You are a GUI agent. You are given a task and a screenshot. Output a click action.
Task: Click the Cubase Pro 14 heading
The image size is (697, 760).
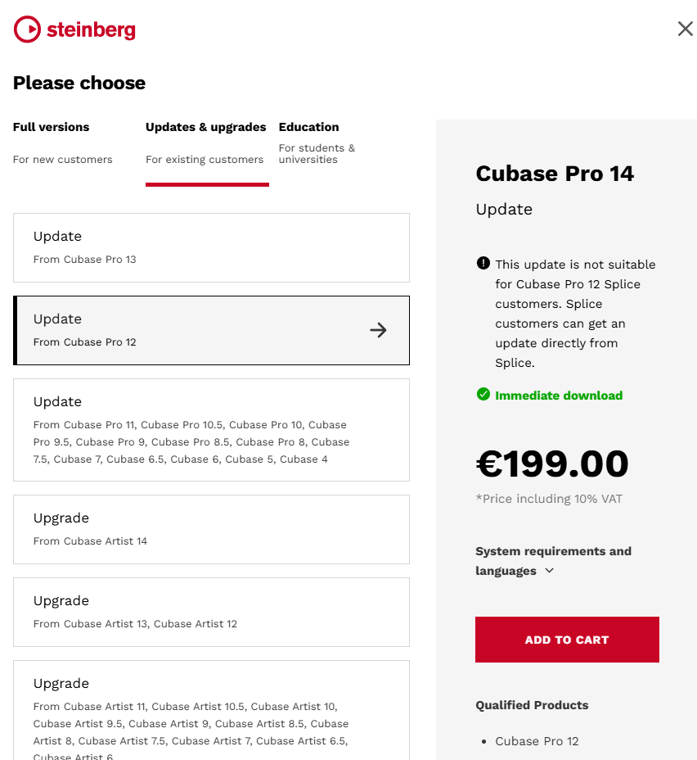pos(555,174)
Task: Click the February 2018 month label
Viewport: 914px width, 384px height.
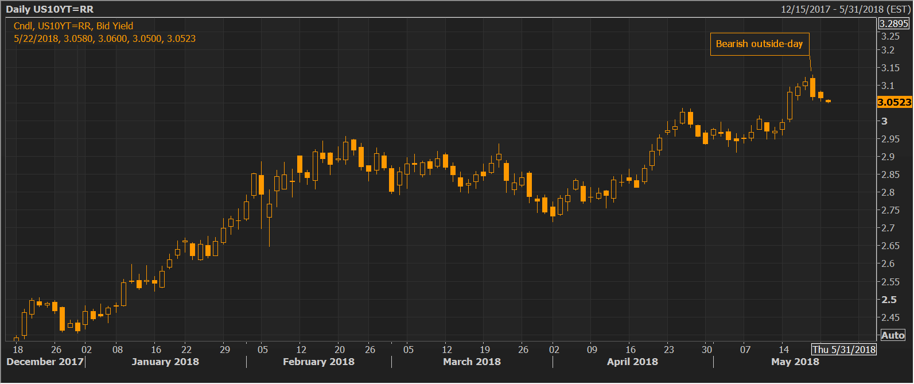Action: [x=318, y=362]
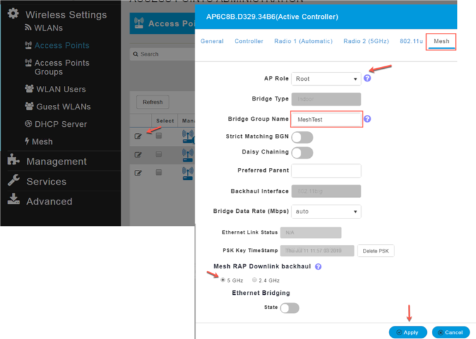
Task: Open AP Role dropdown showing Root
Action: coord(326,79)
........
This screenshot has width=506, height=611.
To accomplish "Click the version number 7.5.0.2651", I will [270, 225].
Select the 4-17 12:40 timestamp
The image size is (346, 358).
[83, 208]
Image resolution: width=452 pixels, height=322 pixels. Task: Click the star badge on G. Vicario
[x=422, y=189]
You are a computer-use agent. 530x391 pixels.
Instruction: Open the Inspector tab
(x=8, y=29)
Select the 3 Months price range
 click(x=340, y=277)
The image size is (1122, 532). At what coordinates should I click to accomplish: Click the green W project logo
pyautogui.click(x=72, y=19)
........
▶ _Aim of the exercise_
Only the lines containing "screenshot" are needed; pull them out of the listing.

▶ _Written response_
You are a GUI agent. You are given a task and a screenshot. Output a click action.
This screenshot has width=506, height=611.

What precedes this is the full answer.